Trabalhadores resistem
Na segunda-feira (19), agentes, policiais e guardas municipais rebocaram 11 Kombis e outros sete carros que serviam de depósito de material para os ambulantes que trabalham na praia da Barra da Tijuca. Por volta das 10:30h da manhã, a repressão chegou ao posto oito onde os trabalhadores não permitiram a remoção de seus veículos. Um dos ambulantes tentou fugir com a Kombi. Outros ameaçavam queimar a mercadoria que estava sendo levada e jogar bombas contra os guardas municipais.
Os vendedores fecharam a Avenida Lúcio Costa no sentido praia do Pepê com cadeiras e barracas até a chegada da polícia acompanhada da sua habitual truculência. Ao final da operação seis trabalhadores foram presos e levados para a 16ª DP, na Barra.
Na sexta-feira (30), depois que guardas municipais apreenderam vários DVDs de ambulantes que trabalhavam na Rua Uruguaiana, centro da cidade, quase 30 trabalhadores, munidos de pedras, barras de ferro e paus com pregos nas pontas, entraram em confronto com os guardas deixando quatro deles feridos. A Guarda Municipal não conseguiu prender ninguém. Há muito os camelôs dessa região sofrem com os assaltos e outros crimes que vêm sendo cometidos pela gerência municipal.
Na quarta-feira (2 de fevereiro), por volta das 10:30h da manhã, mais abusos. Um camelô que vendia bonés no calçadão da Avenida Atlântica em Copacabana teve todo seu material apreendido por guardas municipais.
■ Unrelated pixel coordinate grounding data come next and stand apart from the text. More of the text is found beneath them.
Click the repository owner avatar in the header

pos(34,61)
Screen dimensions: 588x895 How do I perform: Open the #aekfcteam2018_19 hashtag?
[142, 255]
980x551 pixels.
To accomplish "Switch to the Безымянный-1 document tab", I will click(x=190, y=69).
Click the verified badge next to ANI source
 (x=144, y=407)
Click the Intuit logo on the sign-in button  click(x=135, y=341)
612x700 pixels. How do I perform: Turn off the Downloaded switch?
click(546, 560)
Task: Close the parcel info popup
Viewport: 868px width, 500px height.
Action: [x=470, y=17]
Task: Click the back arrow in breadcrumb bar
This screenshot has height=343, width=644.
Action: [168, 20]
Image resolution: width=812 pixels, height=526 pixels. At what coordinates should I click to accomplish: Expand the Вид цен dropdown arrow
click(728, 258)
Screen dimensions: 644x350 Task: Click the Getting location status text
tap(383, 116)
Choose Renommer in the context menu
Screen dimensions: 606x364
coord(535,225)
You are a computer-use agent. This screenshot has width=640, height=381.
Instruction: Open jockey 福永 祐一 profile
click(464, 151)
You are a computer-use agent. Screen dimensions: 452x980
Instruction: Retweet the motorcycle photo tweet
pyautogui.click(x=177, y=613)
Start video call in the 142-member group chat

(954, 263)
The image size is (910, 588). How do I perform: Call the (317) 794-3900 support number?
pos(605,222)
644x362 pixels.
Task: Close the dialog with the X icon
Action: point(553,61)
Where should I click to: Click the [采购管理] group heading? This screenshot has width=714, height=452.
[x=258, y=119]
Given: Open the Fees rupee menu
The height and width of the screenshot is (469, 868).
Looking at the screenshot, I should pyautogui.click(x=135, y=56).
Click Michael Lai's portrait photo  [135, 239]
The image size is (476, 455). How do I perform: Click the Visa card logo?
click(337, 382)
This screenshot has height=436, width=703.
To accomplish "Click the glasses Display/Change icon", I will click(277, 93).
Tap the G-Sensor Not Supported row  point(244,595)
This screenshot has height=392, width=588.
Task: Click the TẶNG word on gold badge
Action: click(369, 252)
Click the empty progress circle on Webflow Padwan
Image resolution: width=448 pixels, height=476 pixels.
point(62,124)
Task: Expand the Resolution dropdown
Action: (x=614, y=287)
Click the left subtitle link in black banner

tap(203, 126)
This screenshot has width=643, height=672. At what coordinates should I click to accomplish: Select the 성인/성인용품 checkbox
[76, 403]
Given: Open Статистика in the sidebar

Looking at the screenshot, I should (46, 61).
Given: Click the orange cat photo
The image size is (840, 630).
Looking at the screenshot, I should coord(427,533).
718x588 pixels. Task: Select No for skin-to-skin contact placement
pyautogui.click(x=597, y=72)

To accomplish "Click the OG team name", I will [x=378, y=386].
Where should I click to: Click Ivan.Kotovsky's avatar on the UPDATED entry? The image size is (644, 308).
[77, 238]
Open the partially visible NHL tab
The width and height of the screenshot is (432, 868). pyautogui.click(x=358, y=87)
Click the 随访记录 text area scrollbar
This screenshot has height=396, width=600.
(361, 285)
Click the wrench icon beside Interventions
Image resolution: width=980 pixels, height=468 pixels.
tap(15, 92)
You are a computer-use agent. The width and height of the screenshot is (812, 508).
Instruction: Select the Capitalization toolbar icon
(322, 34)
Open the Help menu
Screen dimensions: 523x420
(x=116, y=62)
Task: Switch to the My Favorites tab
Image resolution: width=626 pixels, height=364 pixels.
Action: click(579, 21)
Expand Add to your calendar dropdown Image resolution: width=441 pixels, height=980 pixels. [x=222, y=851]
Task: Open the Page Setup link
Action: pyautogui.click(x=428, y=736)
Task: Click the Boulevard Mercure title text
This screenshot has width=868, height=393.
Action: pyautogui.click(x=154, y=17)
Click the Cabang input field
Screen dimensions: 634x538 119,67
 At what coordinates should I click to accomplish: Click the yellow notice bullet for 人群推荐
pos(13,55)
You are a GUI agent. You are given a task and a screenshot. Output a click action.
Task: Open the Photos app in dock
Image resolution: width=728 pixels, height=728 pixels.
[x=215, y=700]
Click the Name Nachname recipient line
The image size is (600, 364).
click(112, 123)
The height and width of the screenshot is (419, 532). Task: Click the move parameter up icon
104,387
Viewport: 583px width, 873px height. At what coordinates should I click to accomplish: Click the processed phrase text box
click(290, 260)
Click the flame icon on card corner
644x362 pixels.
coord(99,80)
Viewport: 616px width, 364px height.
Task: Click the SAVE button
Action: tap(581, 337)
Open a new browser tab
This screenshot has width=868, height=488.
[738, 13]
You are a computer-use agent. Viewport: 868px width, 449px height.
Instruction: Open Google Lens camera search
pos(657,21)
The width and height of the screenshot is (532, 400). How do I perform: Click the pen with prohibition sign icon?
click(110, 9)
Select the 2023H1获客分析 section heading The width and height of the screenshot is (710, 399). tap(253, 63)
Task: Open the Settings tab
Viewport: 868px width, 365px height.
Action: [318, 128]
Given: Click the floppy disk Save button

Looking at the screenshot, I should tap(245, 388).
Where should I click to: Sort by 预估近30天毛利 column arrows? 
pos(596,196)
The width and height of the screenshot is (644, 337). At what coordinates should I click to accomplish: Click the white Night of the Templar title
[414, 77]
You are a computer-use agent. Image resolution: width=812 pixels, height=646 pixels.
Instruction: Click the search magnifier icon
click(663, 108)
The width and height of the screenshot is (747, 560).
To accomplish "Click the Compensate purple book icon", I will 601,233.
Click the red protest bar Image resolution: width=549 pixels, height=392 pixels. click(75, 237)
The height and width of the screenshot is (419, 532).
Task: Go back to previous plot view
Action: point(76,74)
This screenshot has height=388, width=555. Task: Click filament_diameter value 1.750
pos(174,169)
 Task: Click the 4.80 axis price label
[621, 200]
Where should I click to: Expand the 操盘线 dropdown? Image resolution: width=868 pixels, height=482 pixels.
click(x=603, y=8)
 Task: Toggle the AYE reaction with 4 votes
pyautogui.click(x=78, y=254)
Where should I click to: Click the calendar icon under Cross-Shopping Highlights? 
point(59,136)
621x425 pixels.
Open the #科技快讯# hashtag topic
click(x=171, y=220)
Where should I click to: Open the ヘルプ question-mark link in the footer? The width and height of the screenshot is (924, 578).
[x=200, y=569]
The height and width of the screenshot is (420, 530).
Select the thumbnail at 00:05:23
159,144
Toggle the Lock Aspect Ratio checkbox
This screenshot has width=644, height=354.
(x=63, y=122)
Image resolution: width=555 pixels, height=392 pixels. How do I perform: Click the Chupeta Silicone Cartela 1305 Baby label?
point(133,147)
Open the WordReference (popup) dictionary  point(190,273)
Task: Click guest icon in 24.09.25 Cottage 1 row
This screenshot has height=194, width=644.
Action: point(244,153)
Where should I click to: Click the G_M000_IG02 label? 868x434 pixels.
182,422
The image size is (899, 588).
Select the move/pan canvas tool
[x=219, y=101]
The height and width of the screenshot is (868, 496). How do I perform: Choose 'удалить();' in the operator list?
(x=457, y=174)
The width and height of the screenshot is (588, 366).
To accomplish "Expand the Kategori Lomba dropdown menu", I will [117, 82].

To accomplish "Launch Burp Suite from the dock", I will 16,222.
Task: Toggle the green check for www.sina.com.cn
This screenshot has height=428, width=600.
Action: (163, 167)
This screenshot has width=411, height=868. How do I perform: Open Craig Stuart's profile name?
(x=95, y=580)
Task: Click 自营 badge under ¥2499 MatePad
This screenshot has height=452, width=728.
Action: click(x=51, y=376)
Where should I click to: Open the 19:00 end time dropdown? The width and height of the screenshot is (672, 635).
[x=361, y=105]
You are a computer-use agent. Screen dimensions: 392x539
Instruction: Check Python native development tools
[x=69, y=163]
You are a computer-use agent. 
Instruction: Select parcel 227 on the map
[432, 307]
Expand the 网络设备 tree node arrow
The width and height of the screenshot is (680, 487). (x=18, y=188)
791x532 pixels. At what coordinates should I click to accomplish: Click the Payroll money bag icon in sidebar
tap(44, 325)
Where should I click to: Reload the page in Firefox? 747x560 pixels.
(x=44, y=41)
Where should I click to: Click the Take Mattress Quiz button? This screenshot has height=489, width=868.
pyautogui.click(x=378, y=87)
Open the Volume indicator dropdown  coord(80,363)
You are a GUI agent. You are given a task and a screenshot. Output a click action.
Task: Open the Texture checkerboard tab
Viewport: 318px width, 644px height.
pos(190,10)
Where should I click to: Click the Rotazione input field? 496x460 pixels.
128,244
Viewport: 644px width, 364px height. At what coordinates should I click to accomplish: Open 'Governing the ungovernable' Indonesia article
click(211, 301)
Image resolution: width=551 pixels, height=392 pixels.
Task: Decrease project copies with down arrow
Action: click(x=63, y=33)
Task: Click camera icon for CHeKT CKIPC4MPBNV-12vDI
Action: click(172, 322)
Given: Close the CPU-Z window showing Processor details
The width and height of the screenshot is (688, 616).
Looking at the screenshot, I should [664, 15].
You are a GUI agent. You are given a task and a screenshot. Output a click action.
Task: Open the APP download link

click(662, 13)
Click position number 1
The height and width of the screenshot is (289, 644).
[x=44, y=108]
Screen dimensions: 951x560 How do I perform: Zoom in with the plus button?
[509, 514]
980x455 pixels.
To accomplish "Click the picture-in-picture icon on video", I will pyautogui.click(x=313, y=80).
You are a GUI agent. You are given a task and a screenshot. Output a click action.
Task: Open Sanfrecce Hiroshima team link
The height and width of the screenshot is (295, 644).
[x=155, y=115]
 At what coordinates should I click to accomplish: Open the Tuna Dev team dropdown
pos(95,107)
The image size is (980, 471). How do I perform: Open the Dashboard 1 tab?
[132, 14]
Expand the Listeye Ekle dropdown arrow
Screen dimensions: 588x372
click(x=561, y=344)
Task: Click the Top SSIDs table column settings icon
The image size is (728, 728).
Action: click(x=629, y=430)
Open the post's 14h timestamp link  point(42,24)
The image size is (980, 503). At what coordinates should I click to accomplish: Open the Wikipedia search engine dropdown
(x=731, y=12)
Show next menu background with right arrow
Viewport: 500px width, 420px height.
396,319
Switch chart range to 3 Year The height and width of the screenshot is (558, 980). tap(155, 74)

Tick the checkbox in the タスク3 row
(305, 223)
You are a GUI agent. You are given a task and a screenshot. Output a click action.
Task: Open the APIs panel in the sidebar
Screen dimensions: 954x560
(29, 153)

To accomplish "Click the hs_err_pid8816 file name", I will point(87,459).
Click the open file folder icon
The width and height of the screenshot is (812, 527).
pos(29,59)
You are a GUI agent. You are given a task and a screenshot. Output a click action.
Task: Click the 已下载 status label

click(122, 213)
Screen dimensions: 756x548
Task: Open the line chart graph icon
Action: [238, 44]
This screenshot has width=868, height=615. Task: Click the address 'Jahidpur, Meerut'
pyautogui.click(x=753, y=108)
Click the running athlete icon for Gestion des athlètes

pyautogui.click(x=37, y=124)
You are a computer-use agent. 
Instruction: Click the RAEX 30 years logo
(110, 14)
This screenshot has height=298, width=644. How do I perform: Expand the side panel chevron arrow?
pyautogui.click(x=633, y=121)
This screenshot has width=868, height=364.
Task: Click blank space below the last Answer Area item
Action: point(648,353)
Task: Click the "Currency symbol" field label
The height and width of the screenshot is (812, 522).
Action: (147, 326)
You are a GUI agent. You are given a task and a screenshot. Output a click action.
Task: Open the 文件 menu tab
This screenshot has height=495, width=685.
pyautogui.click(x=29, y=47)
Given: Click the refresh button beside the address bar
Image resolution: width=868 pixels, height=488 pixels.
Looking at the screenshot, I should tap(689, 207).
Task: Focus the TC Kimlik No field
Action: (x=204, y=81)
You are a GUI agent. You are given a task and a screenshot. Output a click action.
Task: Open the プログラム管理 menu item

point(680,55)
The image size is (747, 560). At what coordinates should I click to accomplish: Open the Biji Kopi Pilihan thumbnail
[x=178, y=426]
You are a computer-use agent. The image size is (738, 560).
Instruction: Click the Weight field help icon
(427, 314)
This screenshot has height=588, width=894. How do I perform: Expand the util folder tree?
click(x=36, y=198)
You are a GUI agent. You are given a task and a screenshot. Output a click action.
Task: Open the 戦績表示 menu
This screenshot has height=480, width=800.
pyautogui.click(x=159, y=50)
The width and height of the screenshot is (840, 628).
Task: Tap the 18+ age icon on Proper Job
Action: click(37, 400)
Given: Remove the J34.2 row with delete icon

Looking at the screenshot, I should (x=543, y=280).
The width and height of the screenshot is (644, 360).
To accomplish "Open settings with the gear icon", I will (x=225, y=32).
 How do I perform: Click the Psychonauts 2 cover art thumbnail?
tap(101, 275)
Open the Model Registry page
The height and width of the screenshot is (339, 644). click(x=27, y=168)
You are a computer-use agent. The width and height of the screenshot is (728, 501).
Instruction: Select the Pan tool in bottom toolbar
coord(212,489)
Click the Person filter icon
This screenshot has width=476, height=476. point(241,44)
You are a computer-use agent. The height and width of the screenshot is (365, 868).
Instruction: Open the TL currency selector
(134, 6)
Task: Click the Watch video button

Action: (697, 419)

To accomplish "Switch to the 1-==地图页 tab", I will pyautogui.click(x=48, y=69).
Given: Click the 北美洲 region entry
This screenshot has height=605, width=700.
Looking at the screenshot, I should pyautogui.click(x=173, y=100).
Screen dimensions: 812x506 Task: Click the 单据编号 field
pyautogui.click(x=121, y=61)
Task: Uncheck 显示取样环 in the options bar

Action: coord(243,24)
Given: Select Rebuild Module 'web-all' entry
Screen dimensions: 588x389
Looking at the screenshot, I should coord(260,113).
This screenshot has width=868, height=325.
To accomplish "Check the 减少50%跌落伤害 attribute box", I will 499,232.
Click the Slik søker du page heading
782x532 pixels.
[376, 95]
Cerca de vinte companheiros de trabalho da vítima protestaram e entraram em confronto com os guardas. Eles acabaram detidos por policiais e levados à delegacia, algemados como bandidos. Lá os trabalhadores foram autuados por desacato a autoridade e lesão corporal.
Todas essas são evidencias claras da dura perseguição que estão sofrendo trabalhadores pobres, moradores de rua, prostitutas e outros "indesejáveis" nos bairros nobres ou turísticos da cidade. Essas operações estão em perfeita sincronia com a política genocida da gerência estadual de Sérgio Cabral Filho, que diuturnamente joga sua polícia para o cerco e contenção das populações pobres nas favelas com a desculpa de combater o tráfico de drogas.
Está claro que a "ordem" e a "disciplina" buscadas tanto por Paes como por Cabral e Luiz Inácio são as que excluem os pobres dos espaços ditos públicos, como as praias, para que fiquem confinados nos morros e bairros distantes, sem direito ao trabalho ou ao lazer.